Tuesday, September 16, 2014

White Like Me

Title: White Like Me: Reflections on Race from a Privileged Son
Author: Tim Wise
Pub Date: 2008Genre: Memoir; Race RelationsNutshell: Thoughts on race and privilege from a white anti-racism activist


There's this thing that I do when I know that I don't know enough about something to have anything like an informed opinion on it. I go to the stacks. Even if that opinion is only for my own edification, I still like to feel like I know a little something about whatever is maybe troubling me in the news or whatever. This most recent time, it was all of what was going down in Ferguson, Missouri. Note: I am the whitest white girl that ever whited. I am the great great generationally go on back great granddaughter of English colonial settlers who came over to Virginia in 1633. I'm not off the Mayflower, but I am not that far off it either. There's not even, to the best of my records, any so-called "dubious whites" in my family -- none of those Popish Italian or Irish or Eastern European later arrivals here; no, sir. Now, I don't know how rich we were in the mother country (after we stopped ruling it -- RIP Richard II), and we certainly didn't do particularly spectacularly for ourselves over here in the long haul either, but we certainly do have a long history, and that history is about as pale in hue as you're likely to get out of anybody.

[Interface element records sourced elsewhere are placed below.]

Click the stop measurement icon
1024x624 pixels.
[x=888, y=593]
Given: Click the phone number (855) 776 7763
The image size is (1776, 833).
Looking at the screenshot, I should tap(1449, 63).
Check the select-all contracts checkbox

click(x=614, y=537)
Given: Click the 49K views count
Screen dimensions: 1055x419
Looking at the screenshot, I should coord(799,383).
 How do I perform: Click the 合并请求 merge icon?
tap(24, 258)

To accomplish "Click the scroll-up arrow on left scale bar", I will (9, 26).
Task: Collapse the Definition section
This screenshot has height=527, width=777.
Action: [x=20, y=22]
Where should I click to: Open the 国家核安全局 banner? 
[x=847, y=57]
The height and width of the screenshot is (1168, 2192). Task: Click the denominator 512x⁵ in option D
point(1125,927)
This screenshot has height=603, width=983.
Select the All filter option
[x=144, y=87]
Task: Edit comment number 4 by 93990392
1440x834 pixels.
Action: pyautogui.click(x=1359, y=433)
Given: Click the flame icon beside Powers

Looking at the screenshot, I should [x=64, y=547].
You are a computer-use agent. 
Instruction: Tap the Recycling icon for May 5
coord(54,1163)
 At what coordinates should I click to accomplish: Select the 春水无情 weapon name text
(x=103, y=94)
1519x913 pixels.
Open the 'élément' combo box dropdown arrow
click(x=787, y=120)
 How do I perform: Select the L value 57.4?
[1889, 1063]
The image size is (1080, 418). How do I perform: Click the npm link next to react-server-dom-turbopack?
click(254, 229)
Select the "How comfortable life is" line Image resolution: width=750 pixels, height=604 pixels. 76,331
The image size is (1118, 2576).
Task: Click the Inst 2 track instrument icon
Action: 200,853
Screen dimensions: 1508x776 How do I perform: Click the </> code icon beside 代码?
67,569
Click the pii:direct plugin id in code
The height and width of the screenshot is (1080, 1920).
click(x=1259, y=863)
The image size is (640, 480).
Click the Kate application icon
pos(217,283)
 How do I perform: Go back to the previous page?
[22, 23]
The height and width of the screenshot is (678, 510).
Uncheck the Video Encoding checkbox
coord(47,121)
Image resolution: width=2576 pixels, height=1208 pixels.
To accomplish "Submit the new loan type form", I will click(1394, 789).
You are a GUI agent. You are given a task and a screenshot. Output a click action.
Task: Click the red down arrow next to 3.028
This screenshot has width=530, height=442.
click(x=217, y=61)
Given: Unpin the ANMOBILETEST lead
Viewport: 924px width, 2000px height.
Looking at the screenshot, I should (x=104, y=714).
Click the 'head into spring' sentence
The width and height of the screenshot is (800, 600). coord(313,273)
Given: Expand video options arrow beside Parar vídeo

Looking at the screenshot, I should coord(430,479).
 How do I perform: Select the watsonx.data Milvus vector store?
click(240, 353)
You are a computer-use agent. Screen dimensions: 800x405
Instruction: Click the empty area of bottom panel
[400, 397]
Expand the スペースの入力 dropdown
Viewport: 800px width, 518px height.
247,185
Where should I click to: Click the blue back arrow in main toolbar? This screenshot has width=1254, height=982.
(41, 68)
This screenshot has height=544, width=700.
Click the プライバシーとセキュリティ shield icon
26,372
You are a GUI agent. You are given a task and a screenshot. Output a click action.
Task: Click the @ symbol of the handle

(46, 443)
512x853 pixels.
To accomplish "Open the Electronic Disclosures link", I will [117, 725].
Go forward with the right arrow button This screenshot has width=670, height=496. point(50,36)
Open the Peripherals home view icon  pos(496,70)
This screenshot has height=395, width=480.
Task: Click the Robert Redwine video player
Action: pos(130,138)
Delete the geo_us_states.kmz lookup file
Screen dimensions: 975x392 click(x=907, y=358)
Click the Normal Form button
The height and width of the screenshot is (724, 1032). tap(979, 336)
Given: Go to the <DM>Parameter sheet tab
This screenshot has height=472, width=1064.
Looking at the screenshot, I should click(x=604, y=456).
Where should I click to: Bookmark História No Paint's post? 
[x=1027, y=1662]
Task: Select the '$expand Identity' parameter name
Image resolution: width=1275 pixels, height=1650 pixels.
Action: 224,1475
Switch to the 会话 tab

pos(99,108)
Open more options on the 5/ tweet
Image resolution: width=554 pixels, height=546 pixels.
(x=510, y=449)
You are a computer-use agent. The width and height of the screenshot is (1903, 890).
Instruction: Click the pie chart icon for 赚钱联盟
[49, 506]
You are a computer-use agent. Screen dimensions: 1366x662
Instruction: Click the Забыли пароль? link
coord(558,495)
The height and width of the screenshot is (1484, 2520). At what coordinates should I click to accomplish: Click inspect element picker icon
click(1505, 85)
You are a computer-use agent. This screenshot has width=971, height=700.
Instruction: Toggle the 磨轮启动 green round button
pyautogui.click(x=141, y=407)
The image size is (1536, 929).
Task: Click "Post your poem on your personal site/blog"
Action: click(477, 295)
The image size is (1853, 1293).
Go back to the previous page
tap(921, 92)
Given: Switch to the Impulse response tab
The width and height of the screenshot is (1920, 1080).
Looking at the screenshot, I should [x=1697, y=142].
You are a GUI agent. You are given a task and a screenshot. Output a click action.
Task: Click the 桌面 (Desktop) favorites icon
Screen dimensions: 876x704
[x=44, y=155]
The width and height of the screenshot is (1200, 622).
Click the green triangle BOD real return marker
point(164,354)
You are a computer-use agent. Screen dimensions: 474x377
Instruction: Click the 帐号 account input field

All of that to say that I know that I know zero about being black in America. I also know that I hold a fair amount of privilege due to the fact that I was born at the tail end of all that pale history up there. I can tell you about being a (white) woman in America, and I can tell you it's not always fantastic, but when all that blew up in Missouri, I knew there was a lot going on that I did not understand. And I wanted to. So, off to the stacks. And by stacks, I mean the library, because I don't buy books anymore (out of room and/or money -- usually both). I wanted something that would tell me specifically about privilege.  I knew I had it, but I wanted to find out exactly what it was, where it was, and how to see and recognize it. So I found this book, which does an excellent job of laying all that out.

Tim Wise was very lucky in that grew up in a home where racism was not acceptable. His mother fought against it where she found it and provided a role model for him to become an anti-racist and activist later in his life. Wise has fought against racism since college, and lays out in this book how white people who also want to fight against racism and promote social change can do so. But, as whites, we have a lot of unpacking to do before we just jump in. He doesn't pull any punches, either. He had a lot of unpacking of his own to do, and doesn't shy from telling the reader about any of it. He made a great number of mistakes, and admits to them with candor and honesty. This is definitely a very personal work and something that isn't always easy to read. But if you're interested in this kind of thing, I would say it's important to learn.

I took a great deal away from this book, and I think it helped a lot in terms of learning more about my place in society. Wise makes an excellent point that white people should fight against racism, not because we think people of color can't conquer it on their own and they need our help, but because it is a poison of our own race. It makes us less than who we could be because it diminishes our ability to see the best of ourselves and everyone else. We should do it for nobody else's sake than our own. And we don't deserve anyone else's thanks or recognition or approval for it, either. I had never viewed it that way, but he has a really valid point. 

I'd recommend this to anyone, really. But especially if you, like me, are white and wish you could do something more for social justice and change. There is a lot to be done, but we need to tread carefully, and this book is a good place to start on that journey.